What the heck?

Nov 07, 2003 21:19

Why do I feel a need to cry even when I don't know why I am crying. Sometimes I just break into tears for no reason. It makes me so sad not to know why I'm sad. It just breaks my heart. Sometimes I think I'm too emotional, but other times I look at people and I see that I have very little emotions.

My mom put a bunch of pictures that were in a frame in my room today. They were pictures of me when I was little. She put one in my brother's room too. I looked at mine because it's been a while since I'd seen them. They had been in a cupboard for a long time. So I looked a mine briefly and then I looked at my brother's. My brother is smiling in every single one. But, in mine, I'm not smiling in half of them. I asked my mom about it, and she told me I was a serious kid. I told her that I looked grumpy. She then pointed to a different one and said, "look, you're smiling there." What the heck is wrong with me? When I was a fricking two year old I was serious and I didn't smile for pictures. It's just so weird. Life is weird though. If you really think about it. How can millions of cells have emotions, think, function? How did they come about? Where did I get my looks from? There are so many questions I could ask.

I hated the meeting I had with my counselor yesterday. I mean, I didn't even think about the future until she brought it up. I didn't want to think about it. There will be no more set plan of what I am going to do and where I am going to go every single day. I hate that. I get the distinct feeling that I won't be good enough. That I am just passing classes by luck, not by talent, but by luck. I also feel that my luck is running out and I hate that.

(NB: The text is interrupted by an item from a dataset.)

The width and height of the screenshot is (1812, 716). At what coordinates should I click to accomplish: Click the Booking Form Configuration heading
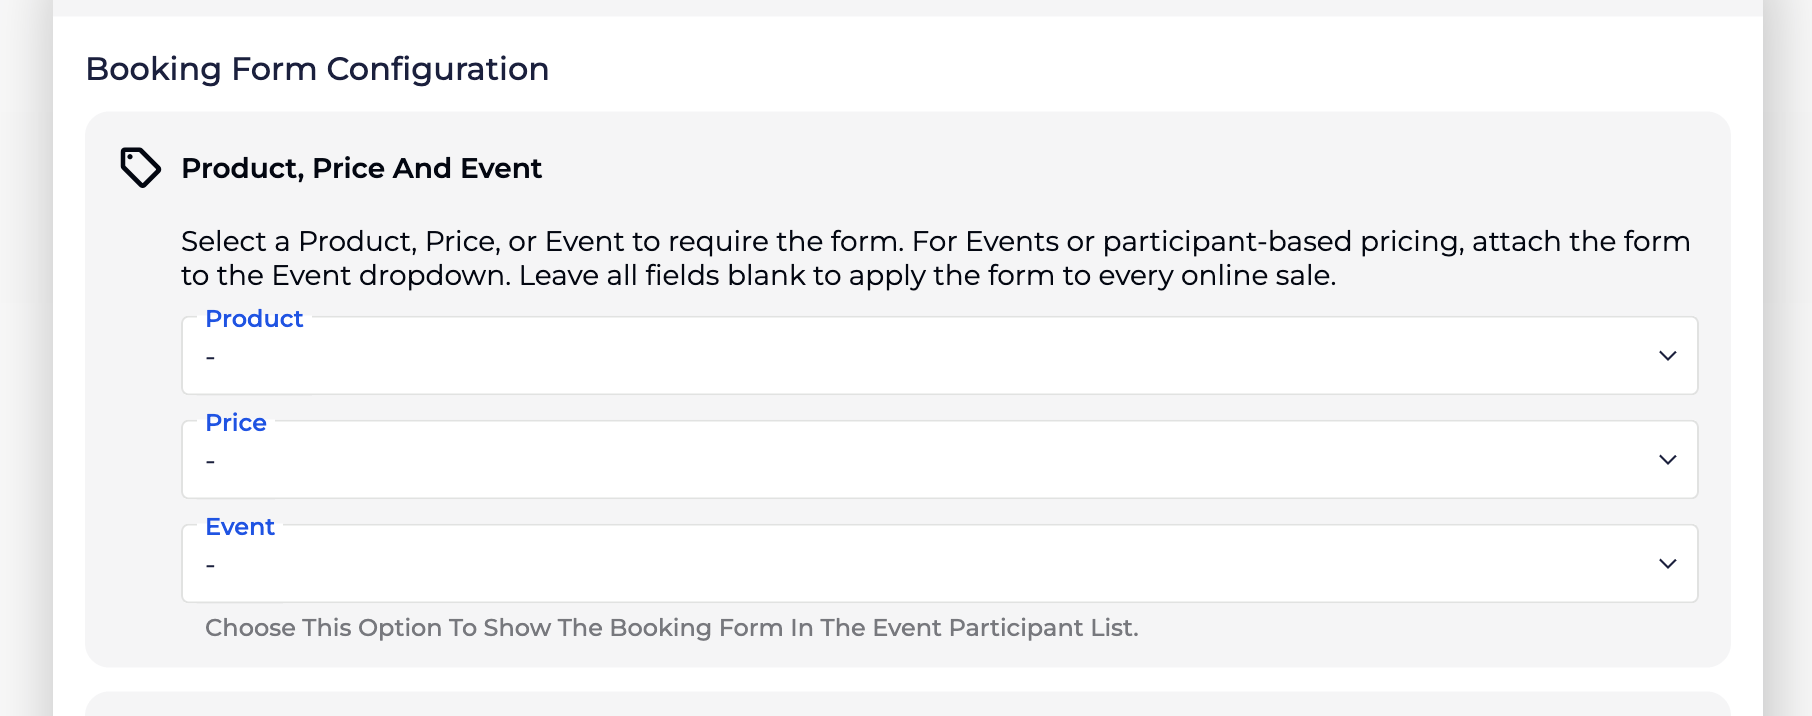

Becky and I couldn't stop laughing in math today. We started cracking up for no reason and we couldn't stop. It was fun. People started looking at us, and we just laughed. Amist the polynomials we laughed. We didn't care to learn how to divide a polynomial synthetically...we'd done that before...so we laughed. I was actually smiling. It felt good. I don't know what it is about math, but I always leave happy. I'm not saying that I like the class, but the people I sit by are so great. I have fun "socializing". It is so weird, seeing as I hate that class, but I love the people. So weird. So weird.